# Tujuan
Lanjutkan berita di bawah tentang diskusi publik soal kepastian hukum atas tanah di Lamongan, mulai setelah kalimat terakhirnya.

Kepastian Hukum Bagi Penguasa Tanah Secara Nyata, Tinggalkan Berbagai Masalah

oleh -121 Dilihat
oleh
Diskusi publik oleh Jamal dan WesTa.

LAMONGAN, PETISI.CO – Persoalan masih banyaknya bidang tanah yang dikuasai masyarakat Lamongan tanpa alat bukti tertulis, tinggalkan berbagai masalah dan menjadi perhatian serius Komunitas WesTa dan Jamal.

Persoalan itu kemudian di angkat melalui acara Diskusi Publik bertema “Kepastian hukum bagi yang menguasai Tanah secara nyata” oleh kedua komunitas ini, Rabu (10/3/21) di Pondok Siti Dumilah Jetis, Lamongan.

Diskusi tersebut tidak saja mengundang dari pihak kantor BPN Lamongan, mulai Pengadilan Negeri Lamongan, Badan Pendapatan Daerah, Kantor Pelayanan Pajak Pratama, Pemerintahan desa, kalangan akademisi sampai perwakilan masyarakat yang mengalami kendala dalam permohonan sertifikat turut, di undang penyelenggara.

Nara sumber yang diharapkan datang dari Kantor Pelayanan Pajak Pratama dan Pengadilan Negeri Lamongan sampai acara diskusi selesai tidak nampak hadir.

Acara ini langsung di moderatori sendiri oleh Pimpinan Komunitas WesTa, Hadi Mulyono.

Fokus pembahasannya, tentang alas hak yang dapat digunakan sebagai dasar Pendaftaran tanah yang belum bersertifikat dan pengupasan tentang yang termasuk dan tidak termasuk obyek PPh Final dan BPHTB.

# Catatan Tersedia
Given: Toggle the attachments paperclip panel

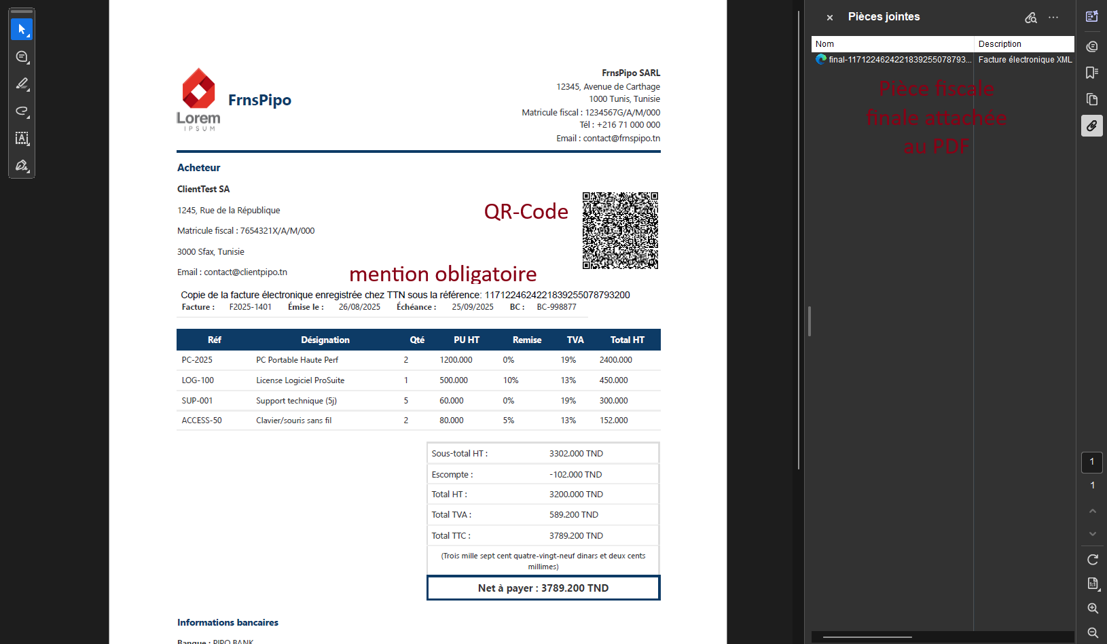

--

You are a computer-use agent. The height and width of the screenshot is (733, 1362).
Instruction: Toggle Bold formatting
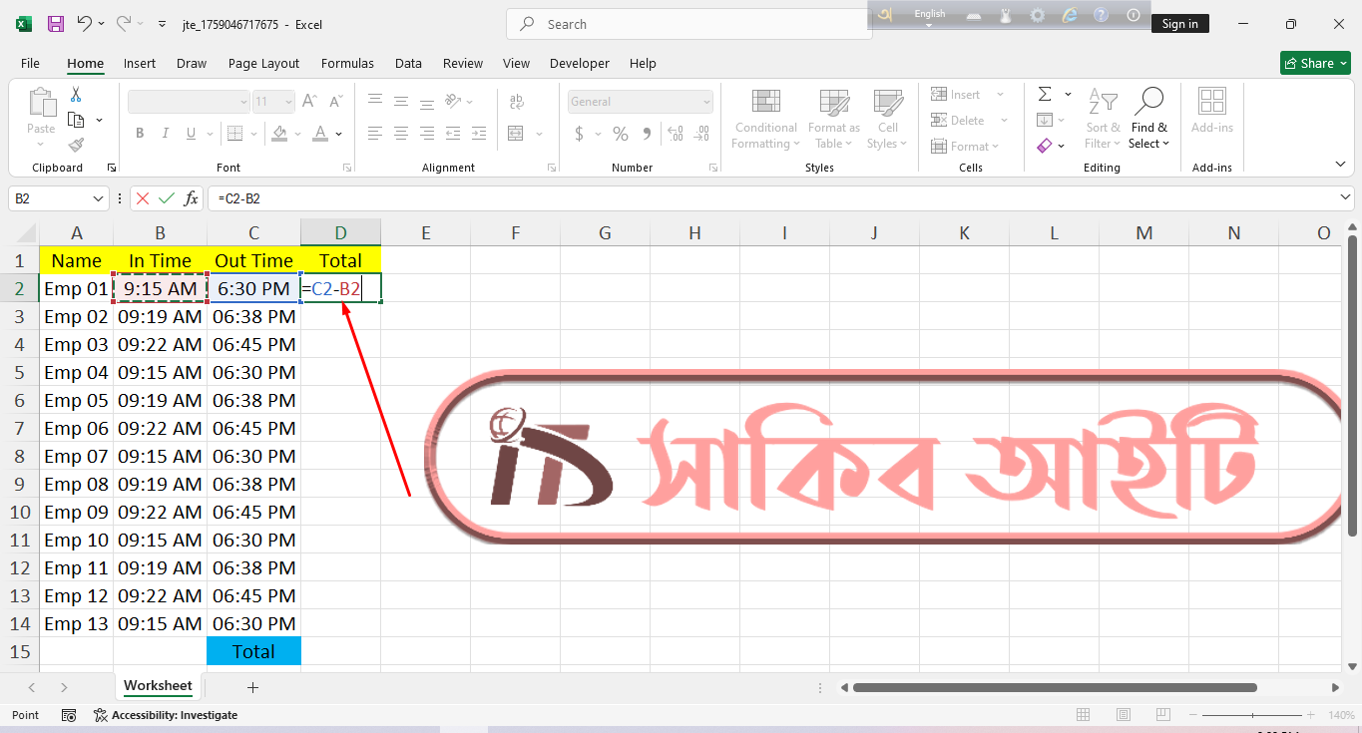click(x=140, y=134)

* * *

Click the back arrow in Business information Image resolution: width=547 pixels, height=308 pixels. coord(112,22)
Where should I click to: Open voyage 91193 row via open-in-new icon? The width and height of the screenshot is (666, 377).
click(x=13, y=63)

# Hasil Tugas
Di sesi tanya jawab moderator dengan narasumber, pertanyaan-pertayaan krusial yang di ajukan moderator menjadikan sesi ini sangat menarik, pasalnya terungkap penerapan pasal 24 ayat 2 PP No 24/97 tentang pendaftaran tanah.

Pasal yang harusnya sebagai jalan keluar bagi masyarakat yang menguasai tanah tanpa alat bukti tertulis untuk dasar permohonan, enggan di terapkan Kantor BPN Lamongan.

Fakta itu disampaikan oleh Darmawang, Kasubag TU BPN yang mendapat giliran menjawab, kenapa pasal yang harusnya bisa menjadi kemudahan bagi masyarakat mendapat kepastian hukum atas pendaftaran tanah.

Dengan dalih banyaknya pegawai Kantor BPN yang diperkarakan ke Pengadilan, bila pasal itu diterapkan, menjadi alasan kenapa pasal tersebut sedikit enggan digunakan, ujarnya.

Sisi lain juga terungkap bahwa dalam Program Sertifikat Masal, penerima sertifikat ternyata ada biaya lain yang muncul di kemudian hari, yaitu pengenaan BPHTB.

Menurut Matali yang mewakili Badan Pendapatan Daerah Lamongan, berpendapat, PTSL masuk obyek pajak BPHTB, walau akunya penerapan itu secara teknis nanti ada kendala, yaitu sampai detik ini Kantor BPN Lamongan belum koordinasi soal siapa saja yang sudah dapat Program PTSL.

Masih kata Matali, tetapi kami tidak serta merta, dikemudian hari tetap akan kita pertimbangkan keberatan-keberatan masyarakat untuk penarikan Pajak BPHTB.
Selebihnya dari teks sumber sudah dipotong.